■ Extract to read
= = = =

When mailing, there should be a contact section included on the top of the notice that allows the recipient to mail letters and documents that pertain to the dispute.
Again, keep the original documents in case there are any delays or questions. Disputing a claim will take time but it should be noted that you have done so prior to the given due date.
Many filers will not dispute the IRS adjustment or notice due to the concern that they will be penalized. Again, if you have a question, contact the IRS directly. This is the simplest method, and you can note when you called to question the instructions.
Common IRS Letters and Notices
Here are some common IRS notices or letters tax filers may see during the year:
|IRS Notice Code||Notice Description and Purpose|
|CP07||Tax Filers receive a CP07 Notice, after the IRS has received their tax return and is holding it and any refund payments until they completes a more thorough review This includes an examination of benefits or itemized deductions claimed.|
|CP12||Mistakes are corrected and the overpayment has been identified (including a potential refund due to you). The IRS letter will explain the correction and what is due back to you, or adjusted against an existing liability.|
|CP14||You will get this letter when the IRS finds you have an overdue balance with them. In other words, you have a tax debt to settle with the IRS due to unpaid taxes. This does not mean you made a mistake or reason to panic, it is just a settling of accounts.|
|CP49||Taxpayers whose refunds are used by the IRS to cover existing payment obligations should receive a CP49 notice in the mail.|
|CP501||Your balance is due. To solve, make the payment, call the IRS if you would like to argue the payment, or revise the payment agreement.|
|CP502||This is the second time you are being reminded to make a payment. To fix, pay as much as you can so that you avoid any additional penalties or interest accrued.|
|CP504||This is your Final Notice from the IRS to make any payments due to the IRS. The IRS has sent earlier notices (see above) but has not received payment of your unpaid balance. This notice will tell you how much you owe, including additional penalties and interest, when it’s due, and how to pay before further collection action takes place. Don’t delay further.|
|CP2000||Your income or payment information on file is not in accordance with the return. To resolve, complete the response form and follow the indicated instructions.|
|CP71C||Your passport was rejected, this is also a reminder that you will incur a tax penalty and that you owe interest. To solve, pay the amount or speak to a tax debt professional.|
|CP523||Pay attention: This is a notice to end the installment agreement and the IRS will seize any assets due to failed payment. To resolve this code, make a payment before the termination date and find a tax debt professional to resolve the case.|
|LTR3172||This is a notice that the IRS has filed a federal tax lien. In order to solve this, you will need to complete form 4089 and return with payment.|
|LTR3219b||The IRS will assess a tax deficiency that has been accrued by you. And will require payment in the mail and the completion of the form 4089|
|Letter 6419||The IRS sent letter 6419, Advance Child Tax Credit Reconciliation from late December 2021 through January 2022 which included the total amount of 2021 advance Child Tax Credit (CTC) payments, # of qualifying children and repayment protection details. These details are required for your 2021 return. Incorrectly claiming these amounts will delay refund payments.|
Remember, there is no reason to immediately panic when you get an IRS notice. Notices from the IRS are perfectly normal and offer a chance to see what change/updates the IRS is or has made.
Read the notice carefully and if you feel it was incorrectly made, you will either have a chance to provide additional documentation to validate or appeal IRS decisions.

= = = =

■ Data extract
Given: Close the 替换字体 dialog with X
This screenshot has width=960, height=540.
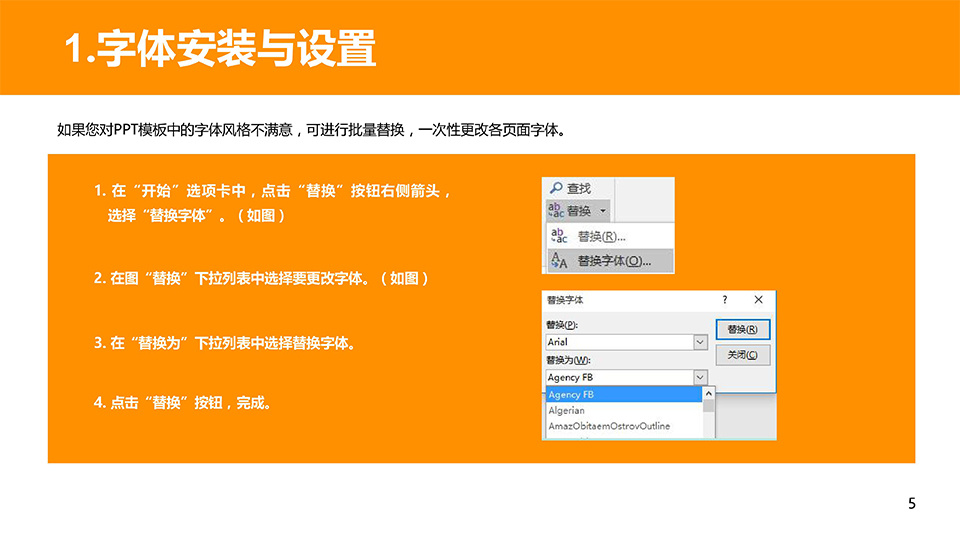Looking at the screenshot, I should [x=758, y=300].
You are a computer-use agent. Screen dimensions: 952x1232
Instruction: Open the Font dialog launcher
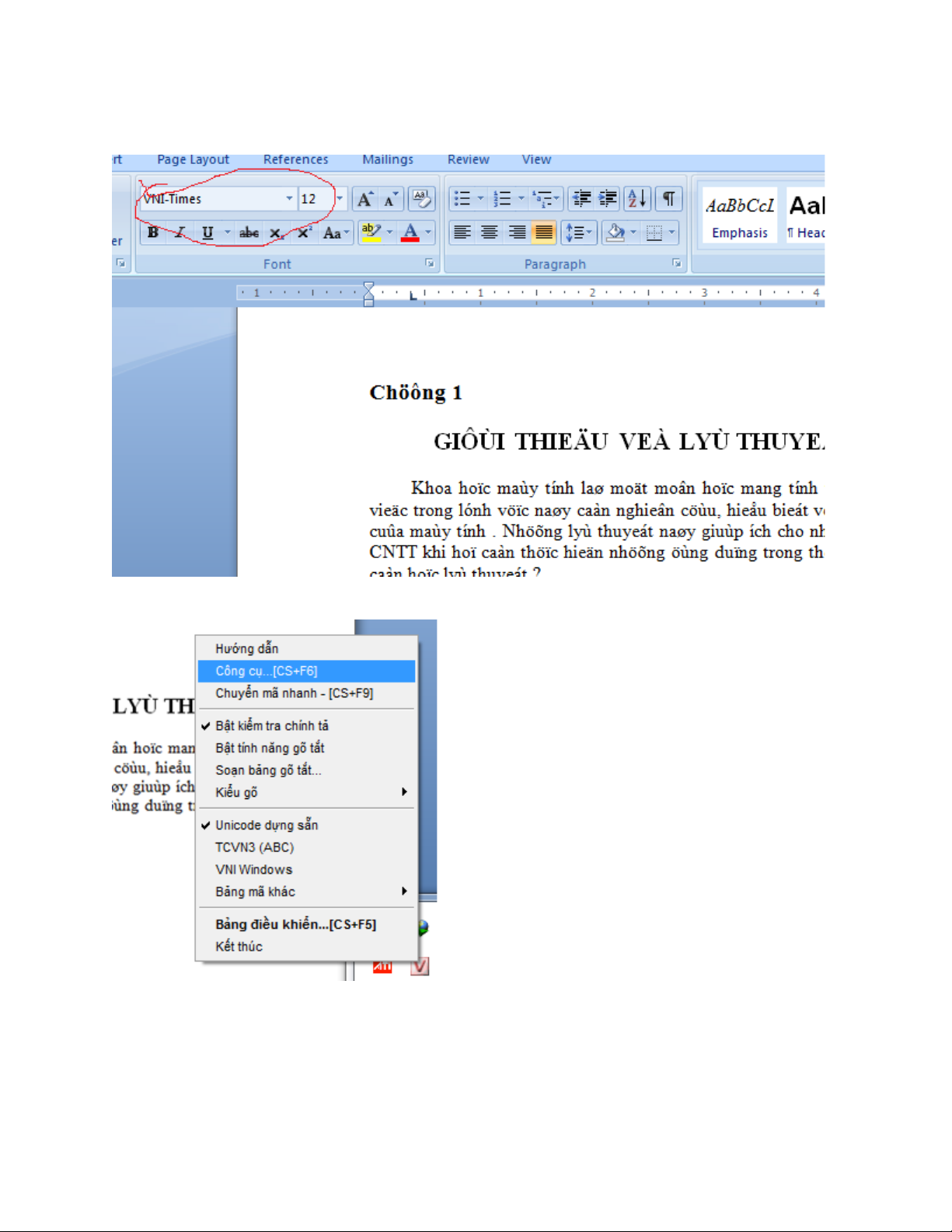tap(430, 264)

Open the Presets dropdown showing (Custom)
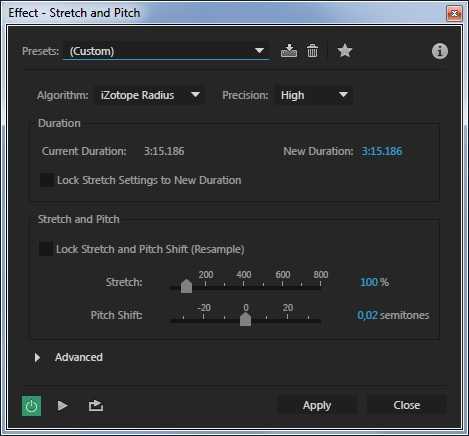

= = = =

■ Your assignment
In the text on IRS notices:
(a) What should you keep in case there are any delays or questions?
(b) Which notice code is called the Final Notice from the IRS to make any payments due?
(c) Which form must be completed and returned with payment for notice LTR3172?

■ Solution for this problem
(a) The original documents.
(b) CP504.
(c) Form 4089.